Tak wiele wysiłku, po to, żeby zapewnić dzieciom kilka godzin beztroski, bezpiecznego szaleństwa, dobrej zabawy, jedzonka i odrobiny edukacji. A tego dnia dzieci tutaj było ponad 40!.
Było wszystko : słońce, muzyka, dmuchane zamki, pyszne jedzenie, słodycze i nade wszystko : uśmiechnięte szczęśliwe dzieci.
Zajrzałam wczoraj na kilka chwil na ulicę Kochanowskiego i na własne oczy zobaczyłam jak wiele znaczy ten zbiorowy wysiłek wielu osób, które - bardzo często anonimowo i bez rozgłosu - przyczyniły się do tego, aby ta słoneczna, czerwcowa sobota była idealna.
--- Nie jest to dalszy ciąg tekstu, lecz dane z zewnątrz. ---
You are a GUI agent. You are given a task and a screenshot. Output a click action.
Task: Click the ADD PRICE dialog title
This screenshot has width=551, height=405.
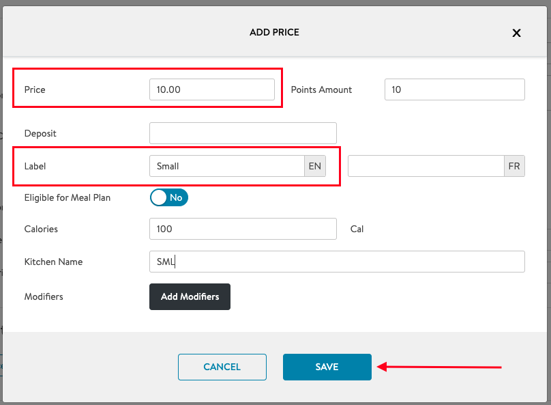pyautogui.click(x=274, y=32)
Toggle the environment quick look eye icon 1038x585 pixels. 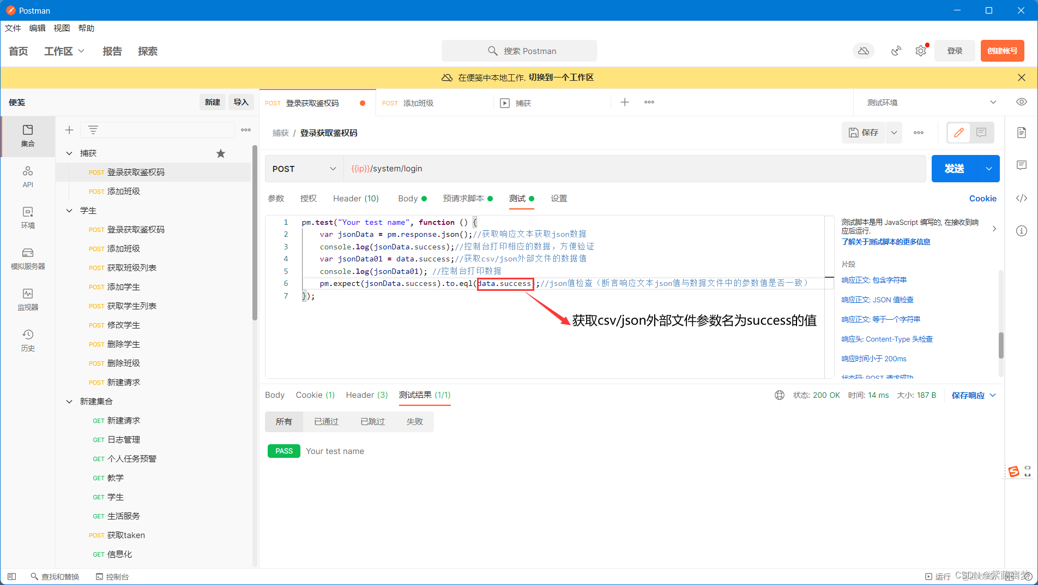click(1021, 102)
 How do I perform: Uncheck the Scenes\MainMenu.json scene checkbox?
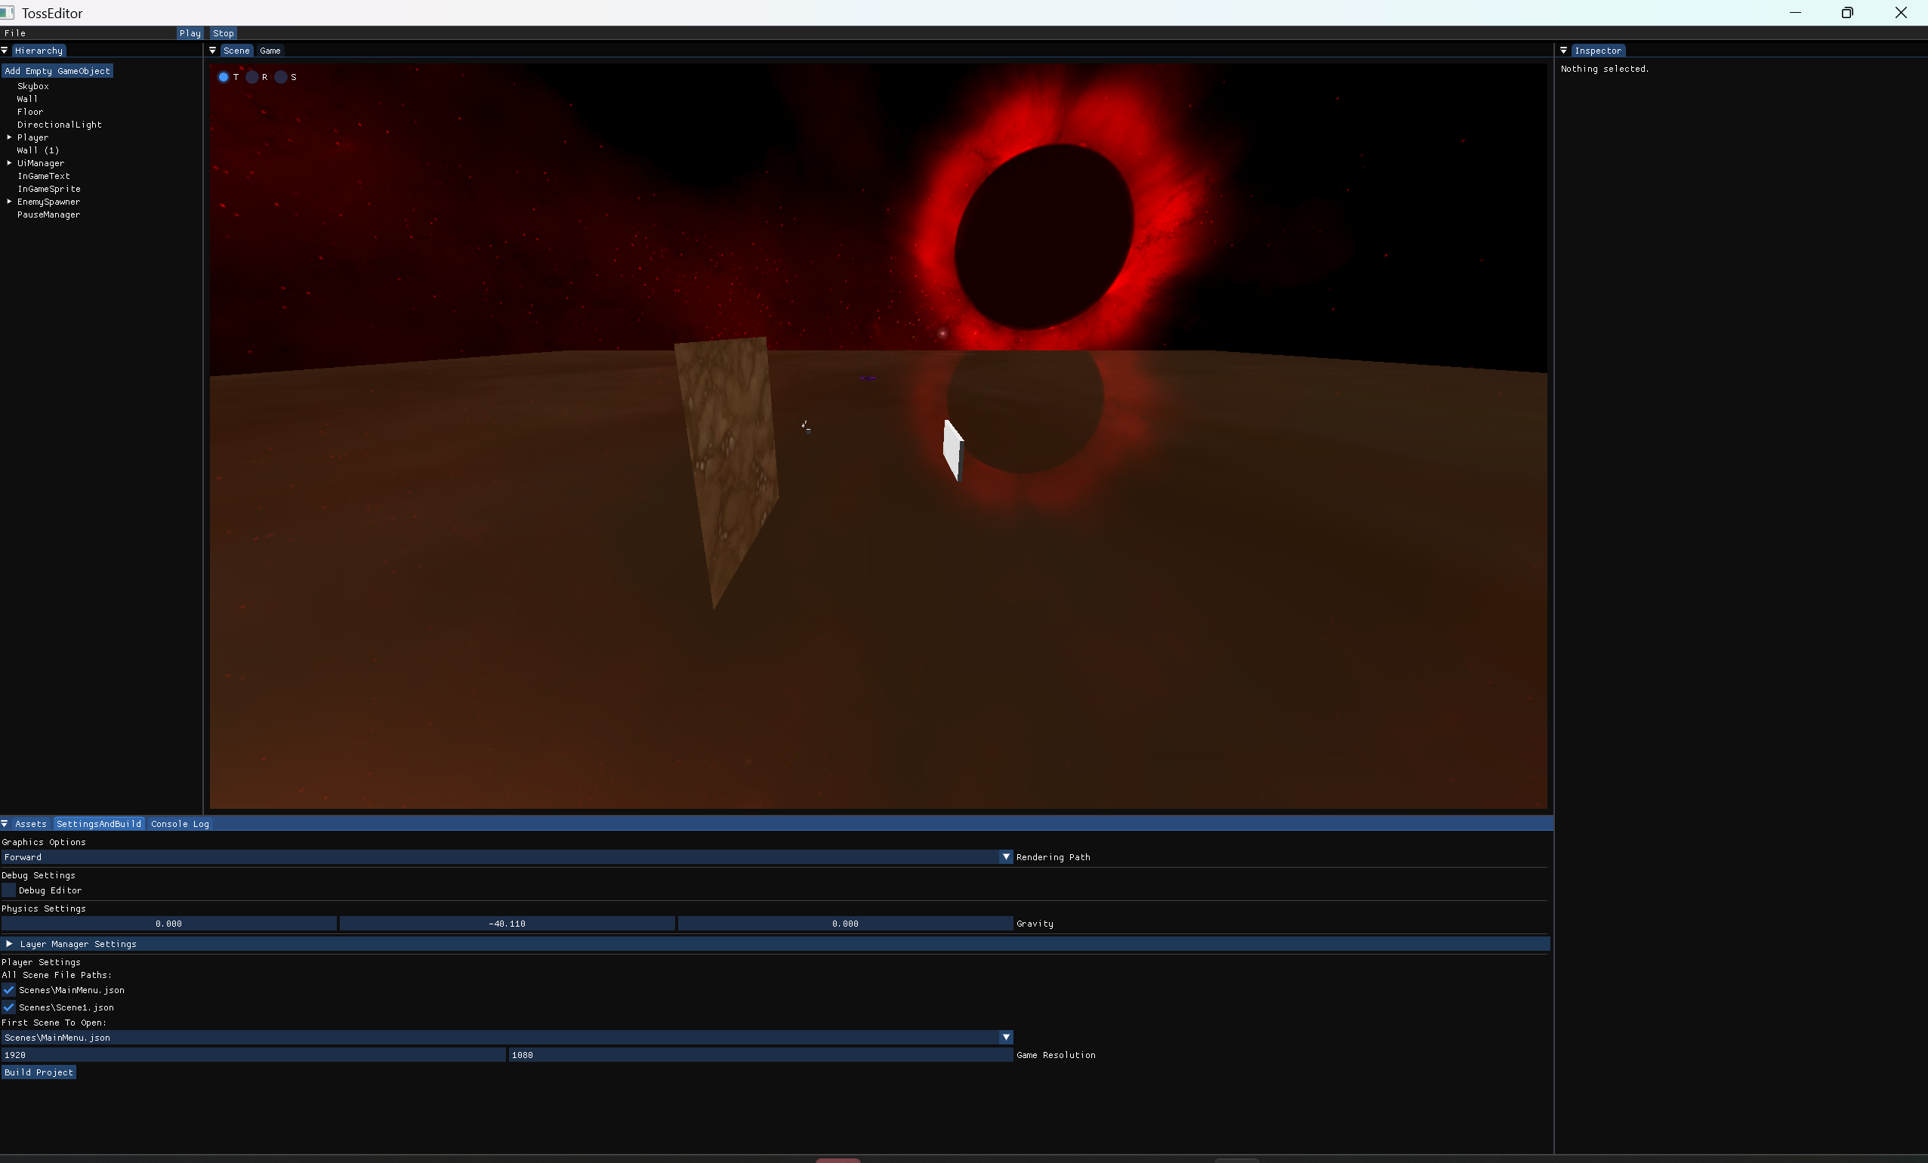click(x=9, y=990)
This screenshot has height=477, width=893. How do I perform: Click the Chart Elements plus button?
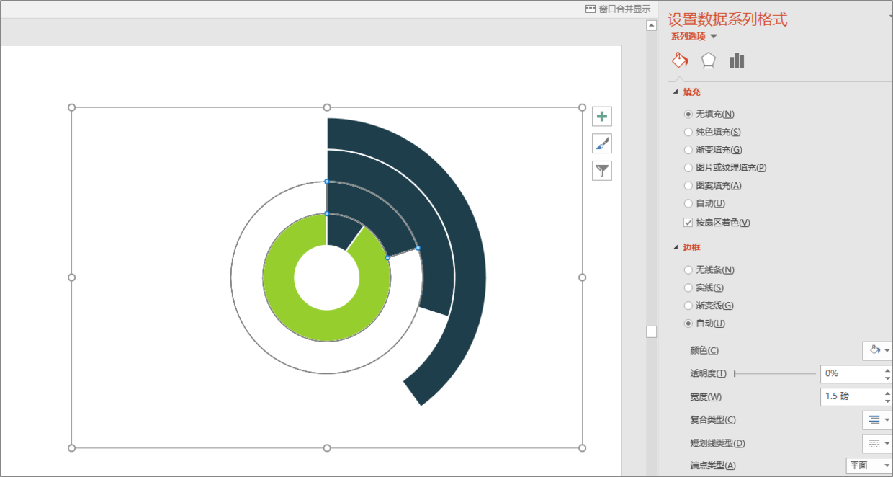(x=602, y=116)
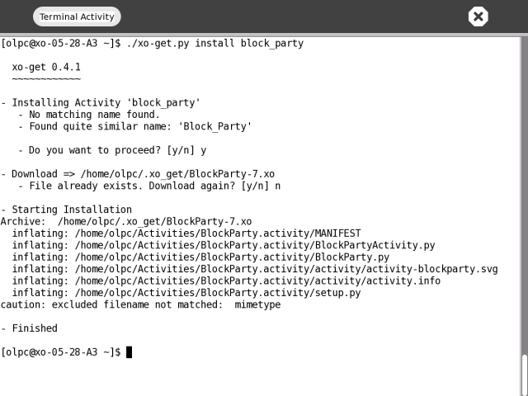The height and width of the screenshot is (396, 528).
Task: Click the 'caution: excluded filename not matched' line
Action: pyautogui.click(x=140, y=304)
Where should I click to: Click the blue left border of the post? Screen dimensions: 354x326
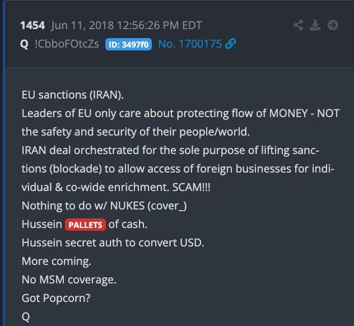pos(3,163)
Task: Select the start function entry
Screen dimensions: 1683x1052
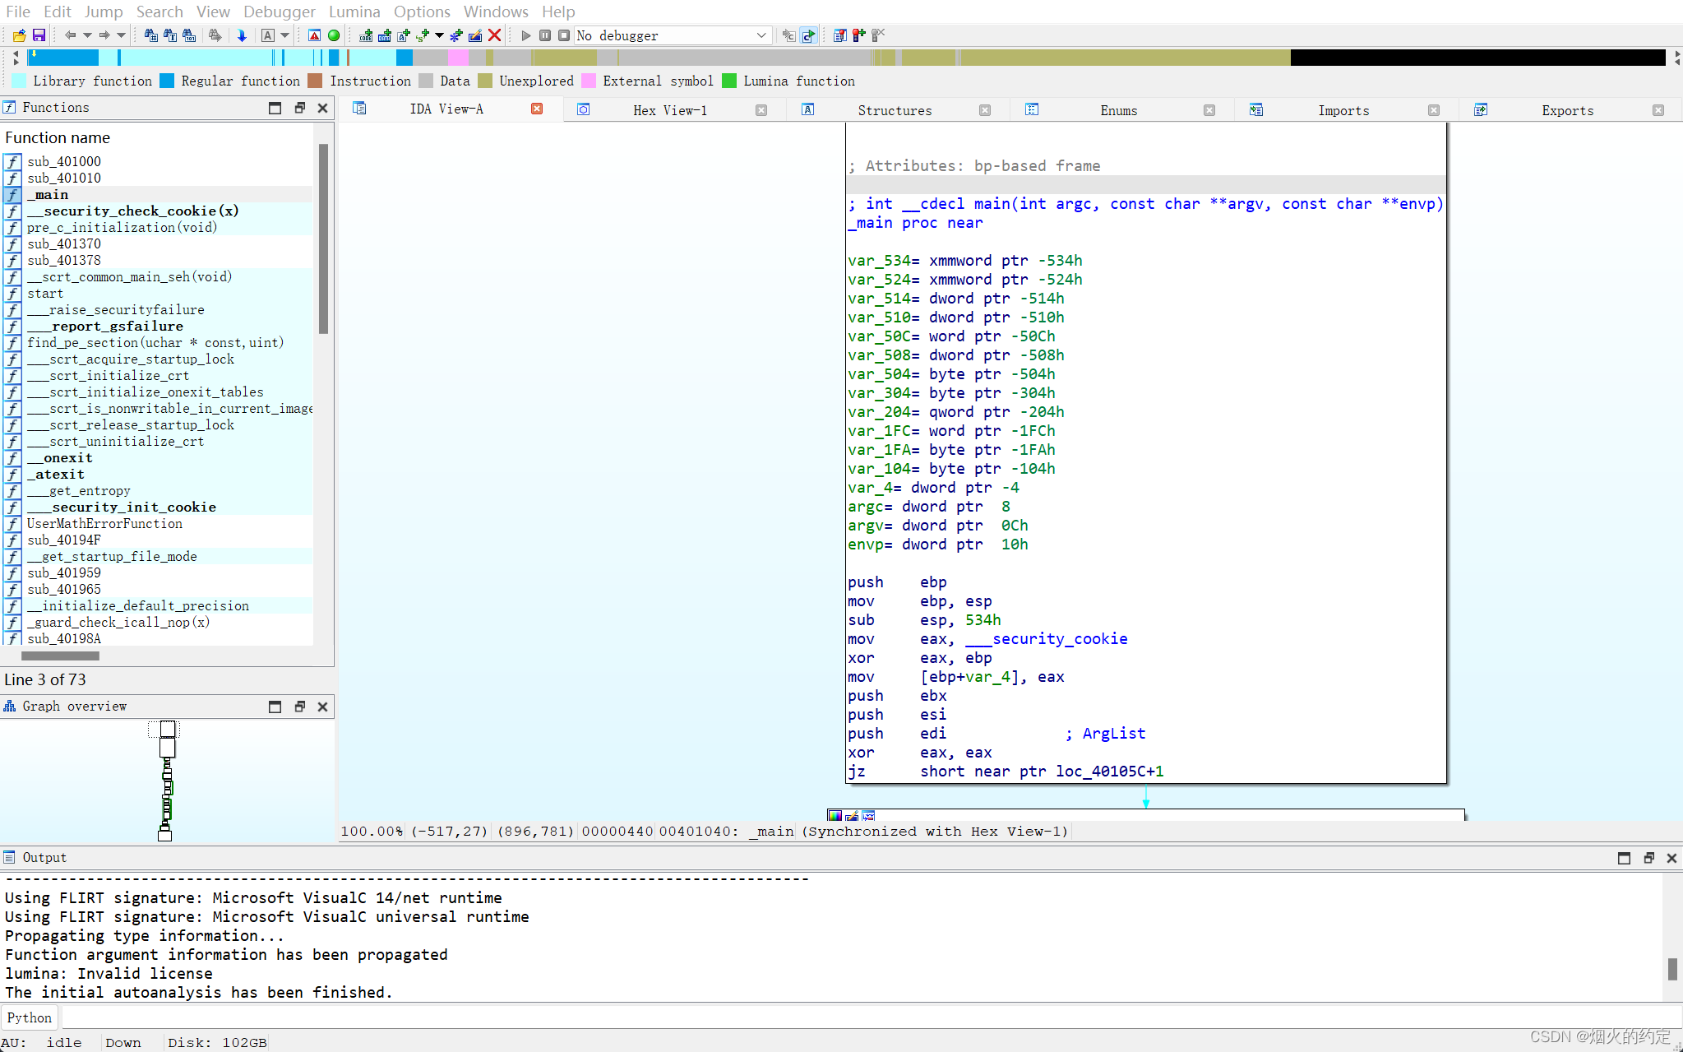Action: 45,293
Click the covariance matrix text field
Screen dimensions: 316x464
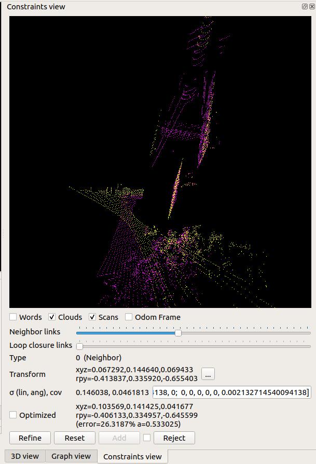click(231, 392)
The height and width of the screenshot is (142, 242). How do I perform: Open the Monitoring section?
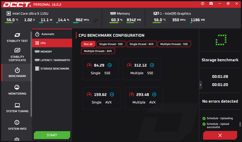click(x=17, y=90)
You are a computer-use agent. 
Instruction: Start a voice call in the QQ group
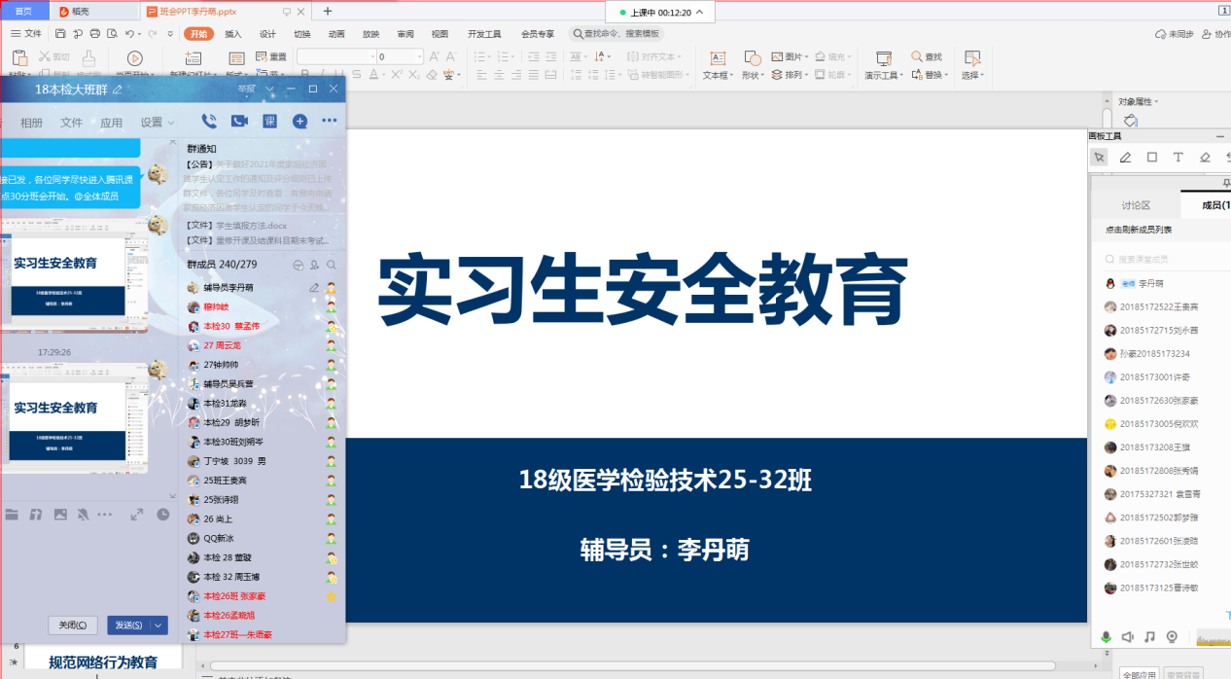pos(209,122)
Rodzina Zastępcza to wysiłek, o którym nam się nie śniło, to wyzwania o których nigdy nie myślimy, to codzienność zapełniona pracą od rana do rana. A Bernadecie i Łukaszowi chciało się podjąć kolejnego, niełatwego i skomplikowanego logistycznie przedsięwzięcia, które osobie patrzącej z boku wydaje się ponad siły. A jednak udało się im to. I to udało się perfekcyjnie.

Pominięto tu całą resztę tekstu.